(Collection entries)
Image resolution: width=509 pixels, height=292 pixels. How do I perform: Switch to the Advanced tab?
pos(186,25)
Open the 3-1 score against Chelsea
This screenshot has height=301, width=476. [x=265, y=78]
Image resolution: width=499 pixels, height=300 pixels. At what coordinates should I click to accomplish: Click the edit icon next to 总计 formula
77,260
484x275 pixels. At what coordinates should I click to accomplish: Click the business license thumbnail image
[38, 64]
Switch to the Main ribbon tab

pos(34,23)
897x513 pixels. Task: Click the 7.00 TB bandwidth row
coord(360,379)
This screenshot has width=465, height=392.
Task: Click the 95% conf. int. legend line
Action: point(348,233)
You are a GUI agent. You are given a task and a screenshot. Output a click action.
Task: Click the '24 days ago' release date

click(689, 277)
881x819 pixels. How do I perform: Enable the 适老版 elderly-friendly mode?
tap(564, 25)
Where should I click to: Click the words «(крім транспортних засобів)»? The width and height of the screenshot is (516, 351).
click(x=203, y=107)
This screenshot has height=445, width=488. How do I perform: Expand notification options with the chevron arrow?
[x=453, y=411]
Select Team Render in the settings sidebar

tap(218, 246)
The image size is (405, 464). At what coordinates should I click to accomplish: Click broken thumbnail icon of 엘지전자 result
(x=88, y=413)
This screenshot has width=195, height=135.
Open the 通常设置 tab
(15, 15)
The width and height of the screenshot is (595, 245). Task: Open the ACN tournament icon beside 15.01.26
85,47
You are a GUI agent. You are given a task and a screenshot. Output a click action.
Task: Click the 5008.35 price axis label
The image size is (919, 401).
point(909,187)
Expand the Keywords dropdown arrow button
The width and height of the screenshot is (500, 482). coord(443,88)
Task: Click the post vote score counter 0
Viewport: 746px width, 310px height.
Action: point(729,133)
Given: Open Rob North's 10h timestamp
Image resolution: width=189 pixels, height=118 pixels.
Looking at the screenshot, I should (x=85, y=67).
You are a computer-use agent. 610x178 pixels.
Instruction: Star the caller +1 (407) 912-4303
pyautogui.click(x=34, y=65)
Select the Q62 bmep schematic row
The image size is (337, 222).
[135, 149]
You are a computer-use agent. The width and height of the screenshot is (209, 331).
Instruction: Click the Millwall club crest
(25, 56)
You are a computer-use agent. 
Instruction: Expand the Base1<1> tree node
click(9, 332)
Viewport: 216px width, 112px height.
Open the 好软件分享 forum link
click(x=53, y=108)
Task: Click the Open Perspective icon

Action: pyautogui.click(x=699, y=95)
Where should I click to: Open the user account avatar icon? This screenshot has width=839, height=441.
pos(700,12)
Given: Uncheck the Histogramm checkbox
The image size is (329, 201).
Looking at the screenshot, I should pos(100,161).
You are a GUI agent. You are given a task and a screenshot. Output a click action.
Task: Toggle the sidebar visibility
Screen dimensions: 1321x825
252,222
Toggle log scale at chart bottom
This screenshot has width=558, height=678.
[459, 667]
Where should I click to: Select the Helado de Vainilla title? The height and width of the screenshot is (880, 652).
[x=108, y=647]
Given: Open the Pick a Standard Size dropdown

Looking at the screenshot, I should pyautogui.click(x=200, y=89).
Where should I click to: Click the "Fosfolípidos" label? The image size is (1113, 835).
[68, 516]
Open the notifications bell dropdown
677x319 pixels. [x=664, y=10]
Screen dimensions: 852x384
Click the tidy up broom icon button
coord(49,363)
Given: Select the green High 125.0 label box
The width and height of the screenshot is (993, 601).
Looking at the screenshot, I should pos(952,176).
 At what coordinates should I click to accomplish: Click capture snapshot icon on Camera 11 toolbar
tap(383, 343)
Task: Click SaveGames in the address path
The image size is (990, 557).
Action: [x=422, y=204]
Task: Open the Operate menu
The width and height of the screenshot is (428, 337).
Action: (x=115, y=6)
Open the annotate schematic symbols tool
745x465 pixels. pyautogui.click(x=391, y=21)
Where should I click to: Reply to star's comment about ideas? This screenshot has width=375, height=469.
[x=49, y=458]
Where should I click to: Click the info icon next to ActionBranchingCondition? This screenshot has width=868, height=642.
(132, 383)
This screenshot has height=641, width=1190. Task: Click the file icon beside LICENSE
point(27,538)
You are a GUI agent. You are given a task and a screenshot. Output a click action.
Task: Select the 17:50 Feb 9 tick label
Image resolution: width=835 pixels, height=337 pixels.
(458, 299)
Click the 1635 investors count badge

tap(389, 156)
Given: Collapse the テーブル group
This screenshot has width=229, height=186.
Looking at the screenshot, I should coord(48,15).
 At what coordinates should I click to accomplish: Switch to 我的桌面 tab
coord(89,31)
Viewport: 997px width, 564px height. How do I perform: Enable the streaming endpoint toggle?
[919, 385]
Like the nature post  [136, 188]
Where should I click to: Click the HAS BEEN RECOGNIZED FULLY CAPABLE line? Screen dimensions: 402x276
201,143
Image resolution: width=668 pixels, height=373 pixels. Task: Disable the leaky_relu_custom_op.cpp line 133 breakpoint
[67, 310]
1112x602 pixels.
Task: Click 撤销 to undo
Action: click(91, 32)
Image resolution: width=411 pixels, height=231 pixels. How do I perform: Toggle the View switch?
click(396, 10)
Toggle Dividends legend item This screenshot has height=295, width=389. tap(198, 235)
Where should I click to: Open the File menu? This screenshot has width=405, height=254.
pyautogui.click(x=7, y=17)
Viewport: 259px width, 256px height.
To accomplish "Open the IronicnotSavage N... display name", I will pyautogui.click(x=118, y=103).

- **WHAT THIS TASK INVOLVES**: Line by line, reproduce the records above exactly.

- **FINAL ANSWER**:
Image resolution: width=509 pixels, height=292 pixels. How do I perform: Switch to the Advanced tab?
pos(186,25)
Open the 3-1 score against Chelsea
This screenshot has height=301, width=476. [x=265, y=78]
Image resolution: width=499 pixels, height=300 pixels. At what coordinates should I click to accomplish: Click the edit icon next to 总计 formula
77,260
484x275 pixels. At what coordinates should I click to accomplish: Click the business license thumbnail image
[38, 64]
Switch to the Main ribbon tab

pos(34,23)
897x513 pixels. Task: Click the 7.00 TB bandwidth row
coord(360,379)
This screenshot has width=465, height=392.
Task: Click the 95% conf. int. legend line
Action: point(348,233)
You are a GUI agent. You are given a task and a screenshot. Output a click action.
Task: Click the '24 days ago' release date

click(689, 277)
881x819 pixels. How do I perform: Enable the 适老版 elderly-friendly mode?
tap(564, 25)
Where should I click to: Click the words «(крім транспортних засобів)»? The width and height of the screenshot is (516, 351).
click(x=203, y=107)
This screenshot has height=445, width=488. How do I perform: Expand notification options with the chevron arrow?
[x=453, y=411]
Select Team Render in the settings sidebar

tap(218, 246)
The image size is (405, 464). At what coordinates should I click to accomplish: Click broken thumbnail icon of 엘지전자 result
(x=88, y=413)
This screenshot has width=195, height=135.
Open the 通常设置 tab
(15, 15)
The width and height of the screenshot is (595, 245). Task: Open the ACN tournament icon beside 15.01.26
85,47
You are a GUI agent. You are given a task and a screenshot. Output a click action.
Task: Click the 5008.35 price axis label
The image size is (919, 401).
point(909,187)
Expand the Keywords dropdown arrow button
The width and height of the screenshot is (500, 482). coord(443,88)
Task: Click the post vote score counter 0
Viewport: 746px width, 310px height.
Action: point(729,133)
Given: Open Rob North's 10h timestamp
Image resolution: width=189 pixels, height=118 pixels.
Looking at the screenshot, I should (x=85, y=67).
You are a computer-use agent. 610x178 pixels.
Instruction: Star the caller +1 (407) 912-4303
pyautogui.click(x=34, y=65)
Select the Q62 bmep schematic row
The image size is (337, 222).
[135, 149]
You are a computer-use agent. The width and height of the screenshot is (209, 331).
Instruction: Click the Millwall club crest
(25, 56)
You are a computer-use agent. 
Instruction: Expand the Base1<1> tree node
click(9, 332)
Viewport: 216px width, 112px height.
Open the 好软件分享 forum link
click(x=53, y=108)
Task: Click the Open Perspective icon

Action: pyautogui.click(x=699, y=95)
Where should I click to: Open the user account avatar icon? This screenshot has width=839, height=441.
pos(700,12)
Given: Uncheck the Histogramm checkbox
The image size is (329, 201).
Looking at the screenshot, I should pos(100,161).
You are a GUI agent. You are given a task and a screenshot. Output a click action.
Task: Toggle the sidebar visibility
Screen dimensions: 1321x825
252,222
Toggle log scale at chart bottom
This screenshot has width=558, height=678.
[459, 667]
Where should I click to: Select the Helado de Vainilla title? The height and width of the screenshot is (880, 652).
[x=108, y=647]
Given: Open the Pick a Standard Size dropdown

Looking at the screenshot, I should pyautogui.click(x=200, y=89).
Where should I click to: Click the "Fosfolípidos" label? The image size is (1113, 835).
[68, 516]
Open the notifications bell dropdown
677x319 pixels. [x=664, y=10]
Screen dimensions: 852x384
Click the tidy up broom icon button
coord(49,363)
Given: Select the green High 125.0 label box
The width and height of the screenshot is (993, 601).
Looking at the screenshot, I should pos(952,176).
 At what coordinates should I click to accomplish: Click capture snapshot icon on Camera 11 toolbar
tap(383, 343)
Task: Click SaveGames in the address path
The image size is (990, 557).
Action: [x=422, y=204]
Task: Open the Operate menu
The width and height of the screenshot is (428, 337).
Action: (x=115, y=6)
Open the annotate schematic symbols tool
745x465 pixels. pyautogui.click(x=391, y=21)
Where should I click to: Reply to star's comment about ideas? This screenshot has width=375, height=469.
[x=49, y=458]
Where should I click to: Click the info icon next to ActionBranchingCondition? This screenshot has width=868, height=642.
(132, 383)
This screenshot has height=641, width=1190. Task: Click the file icon beside LICENSE
point(27,538)
You are a GUI agent. You are given a task and a screenshot. Output a click action.
Task: Select the 17:50 Feb 9 tick label
Image resolution: width=835 pixels, height=337 pixels.
(458, 299)
Click the 1635 investors count badge

tap(389, 156)
Given: Collapse the テーブル group
This screenshot has width=229, height=186.
Looking at the screenshot, I should coord(48,15).
 At what coordinates should I click to accomplish: Switch to 我的桌面 tab
coord(89,31)
Viewport: 997px width, 564px height. How do I perform: Enable the streaming endpoint toggle?
[919, 385]
Like the nature post  [136, 188]
Where should I click to: Click the HAS BEEN RECOGNIZED FULLY CAPABLE line? Screen dimensions: 402x276
201,143
Image resolution: width=668 pixels, height=373 pixels. Task: Disable the leaky_relu_custom_op.cpp line 133 breakpoint
[67, 310]
1112x602 pixels.
Task: Click 撤销 to undo
Action: click(91, 32)
Image resolution: width=411 pixels, height=231 pixels. How do I perform: Toggle the View switch?
click(396, 10)
Toggle Dividends legend item This screenshot has height=295, width=389. tap(198, 235)
Where should I click to: Open the File menu? This screenshot has width=405, height=254.
pyautogui.click(x=7, y=17)
Viewport: 259px width, 256px height.
To accomplish "Open the IronicnotSavage N... display name", I will pyautogui.click(x=118, y=103).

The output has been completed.